*Your goal*.
Across all the records, filter for lines with the word "computer" and copy them.

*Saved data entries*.
-- -- --

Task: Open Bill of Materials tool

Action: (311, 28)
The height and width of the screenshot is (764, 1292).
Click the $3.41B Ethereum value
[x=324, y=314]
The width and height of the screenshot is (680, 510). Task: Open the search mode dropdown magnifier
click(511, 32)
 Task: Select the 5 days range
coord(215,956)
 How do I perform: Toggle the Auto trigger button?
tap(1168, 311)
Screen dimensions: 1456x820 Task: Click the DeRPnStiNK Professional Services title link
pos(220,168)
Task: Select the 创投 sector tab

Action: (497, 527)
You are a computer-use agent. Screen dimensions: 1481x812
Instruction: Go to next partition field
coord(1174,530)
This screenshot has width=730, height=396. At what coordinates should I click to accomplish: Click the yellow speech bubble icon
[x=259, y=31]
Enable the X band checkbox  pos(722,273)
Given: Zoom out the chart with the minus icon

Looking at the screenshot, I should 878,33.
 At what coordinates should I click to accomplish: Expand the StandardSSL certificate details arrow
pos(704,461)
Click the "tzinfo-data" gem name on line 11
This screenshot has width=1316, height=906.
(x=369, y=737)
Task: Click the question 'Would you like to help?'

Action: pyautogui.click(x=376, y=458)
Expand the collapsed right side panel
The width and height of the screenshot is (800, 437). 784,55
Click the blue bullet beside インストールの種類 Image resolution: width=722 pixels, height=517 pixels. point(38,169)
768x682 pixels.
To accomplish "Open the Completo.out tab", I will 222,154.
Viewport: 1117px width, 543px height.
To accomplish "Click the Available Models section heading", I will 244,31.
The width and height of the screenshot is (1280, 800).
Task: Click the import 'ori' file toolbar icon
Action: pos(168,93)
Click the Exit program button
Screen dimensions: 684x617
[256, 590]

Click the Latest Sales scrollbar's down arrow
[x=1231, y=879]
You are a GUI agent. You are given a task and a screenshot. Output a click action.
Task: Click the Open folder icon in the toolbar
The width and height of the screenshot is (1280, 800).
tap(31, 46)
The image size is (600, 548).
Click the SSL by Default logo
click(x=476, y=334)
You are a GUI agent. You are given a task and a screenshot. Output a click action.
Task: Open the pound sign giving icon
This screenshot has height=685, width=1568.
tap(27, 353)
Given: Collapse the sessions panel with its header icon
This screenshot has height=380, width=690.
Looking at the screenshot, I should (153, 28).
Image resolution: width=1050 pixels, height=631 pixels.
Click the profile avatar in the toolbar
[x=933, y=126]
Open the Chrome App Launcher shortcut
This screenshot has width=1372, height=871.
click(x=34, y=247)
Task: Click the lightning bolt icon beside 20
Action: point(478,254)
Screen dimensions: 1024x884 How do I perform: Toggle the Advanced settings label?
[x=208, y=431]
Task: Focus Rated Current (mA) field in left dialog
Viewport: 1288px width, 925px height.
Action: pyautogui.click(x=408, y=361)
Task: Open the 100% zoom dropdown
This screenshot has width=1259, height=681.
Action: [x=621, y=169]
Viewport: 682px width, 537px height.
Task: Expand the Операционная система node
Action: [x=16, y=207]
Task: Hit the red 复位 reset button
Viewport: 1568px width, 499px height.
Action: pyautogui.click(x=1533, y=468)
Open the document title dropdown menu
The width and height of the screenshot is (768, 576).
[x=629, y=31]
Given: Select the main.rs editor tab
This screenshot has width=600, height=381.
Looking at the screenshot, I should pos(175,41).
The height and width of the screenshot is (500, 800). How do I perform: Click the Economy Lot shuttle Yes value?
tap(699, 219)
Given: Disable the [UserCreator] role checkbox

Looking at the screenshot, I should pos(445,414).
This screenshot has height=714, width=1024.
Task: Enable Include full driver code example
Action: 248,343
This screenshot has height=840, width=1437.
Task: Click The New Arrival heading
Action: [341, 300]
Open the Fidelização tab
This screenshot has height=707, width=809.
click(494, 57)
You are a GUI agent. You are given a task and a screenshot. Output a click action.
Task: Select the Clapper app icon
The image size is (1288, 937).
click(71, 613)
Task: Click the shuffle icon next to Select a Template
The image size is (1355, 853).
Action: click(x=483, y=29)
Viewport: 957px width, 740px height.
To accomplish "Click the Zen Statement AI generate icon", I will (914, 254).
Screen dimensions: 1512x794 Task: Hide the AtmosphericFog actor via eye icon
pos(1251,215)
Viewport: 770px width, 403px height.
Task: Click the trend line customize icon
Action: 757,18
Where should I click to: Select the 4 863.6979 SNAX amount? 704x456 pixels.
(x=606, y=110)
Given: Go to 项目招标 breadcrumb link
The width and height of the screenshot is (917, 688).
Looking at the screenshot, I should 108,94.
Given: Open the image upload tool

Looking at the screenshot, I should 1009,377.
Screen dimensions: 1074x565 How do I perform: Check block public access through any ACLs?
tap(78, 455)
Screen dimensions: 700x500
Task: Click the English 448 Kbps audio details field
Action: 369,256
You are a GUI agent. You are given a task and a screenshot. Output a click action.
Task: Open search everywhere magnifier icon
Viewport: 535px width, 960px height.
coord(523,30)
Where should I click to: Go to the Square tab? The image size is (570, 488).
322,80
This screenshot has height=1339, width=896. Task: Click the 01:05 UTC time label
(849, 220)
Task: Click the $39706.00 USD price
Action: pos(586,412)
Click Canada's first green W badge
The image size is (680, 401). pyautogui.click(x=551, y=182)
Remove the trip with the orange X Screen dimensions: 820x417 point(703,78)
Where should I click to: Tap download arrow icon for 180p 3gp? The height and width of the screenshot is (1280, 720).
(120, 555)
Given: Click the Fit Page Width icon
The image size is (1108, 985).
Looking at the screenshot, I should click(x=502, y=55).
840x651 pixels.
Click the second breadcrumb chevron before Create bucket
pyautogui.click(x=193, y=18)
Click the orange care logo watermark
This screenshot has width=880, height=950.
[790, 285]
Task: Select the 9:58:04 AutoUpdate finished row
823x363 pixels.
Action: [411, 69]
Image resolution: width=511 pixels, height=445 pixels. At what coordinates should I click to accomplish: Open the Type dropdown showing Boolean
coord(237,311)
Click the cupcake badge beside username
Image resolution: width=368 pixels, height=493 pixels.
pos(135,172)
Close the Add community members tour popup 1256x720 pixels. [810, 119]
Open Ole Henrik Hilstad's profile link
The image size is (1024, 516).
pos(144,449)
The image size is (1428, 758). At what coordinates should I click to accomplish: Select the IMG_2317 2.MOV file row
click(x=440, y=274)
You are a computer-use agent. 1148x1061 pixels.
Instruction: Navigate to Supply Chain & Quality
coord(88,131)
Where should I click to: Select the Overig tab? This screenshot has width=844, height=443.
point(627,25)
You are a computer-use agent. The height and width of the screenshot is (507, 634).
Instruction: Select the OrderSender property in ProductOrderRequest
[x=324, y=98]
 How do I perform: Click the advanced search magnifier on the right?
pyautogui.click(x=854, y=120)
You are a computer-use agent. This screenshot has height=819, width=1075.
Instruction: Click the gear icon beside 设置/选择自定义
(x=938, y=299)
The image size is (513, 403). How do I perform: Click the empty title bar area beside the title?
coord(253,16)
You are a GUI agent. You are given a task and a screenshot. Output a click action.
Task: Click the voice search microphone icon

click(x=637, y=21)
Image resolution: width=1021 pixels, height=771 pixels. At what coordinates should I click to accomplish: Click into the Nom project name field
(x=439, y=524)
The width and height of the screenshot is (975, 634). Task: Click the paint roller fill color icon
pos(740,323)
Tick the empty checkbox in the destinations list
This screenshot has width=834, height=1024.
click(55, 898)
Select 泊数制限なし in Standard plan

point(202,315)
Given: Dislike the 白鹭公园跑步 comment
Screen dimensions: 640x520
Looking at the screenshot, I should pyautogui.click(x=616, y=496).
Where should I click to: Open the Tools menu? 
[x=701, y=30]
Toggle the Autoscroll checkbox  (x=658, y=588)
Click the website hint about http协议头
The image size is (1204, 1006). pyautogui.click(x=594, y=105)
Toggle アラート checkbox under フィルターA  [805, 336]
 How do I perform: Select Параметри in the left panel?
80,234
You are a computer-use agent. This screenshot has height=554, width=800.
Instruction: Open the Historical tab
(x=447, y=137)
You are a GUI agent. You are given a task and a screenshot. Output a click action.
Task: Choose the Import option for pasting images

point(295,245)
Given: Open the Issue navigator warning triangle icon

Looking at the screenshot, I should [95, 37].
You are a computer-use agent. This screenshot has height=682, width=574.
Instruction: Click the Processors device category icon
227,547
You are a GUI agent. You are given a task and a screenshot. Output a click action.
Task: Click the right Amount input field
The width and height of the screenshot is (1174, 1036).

-- -- --

*Problem solution*.
You are a computer-use agent. Screen dimensions: 1481x812
You are a computer-use agent. 1148x1061 pixels.
You are a computer-use agent. The height and width of the screenshot is (507, 634).
You are a computer-use agent. This screenshot has height=819, width=1075.
You are a computer-use agent. This screenshot has height=554, width=800.
You are a computer-use agent. This screenshot has height=682, width=574.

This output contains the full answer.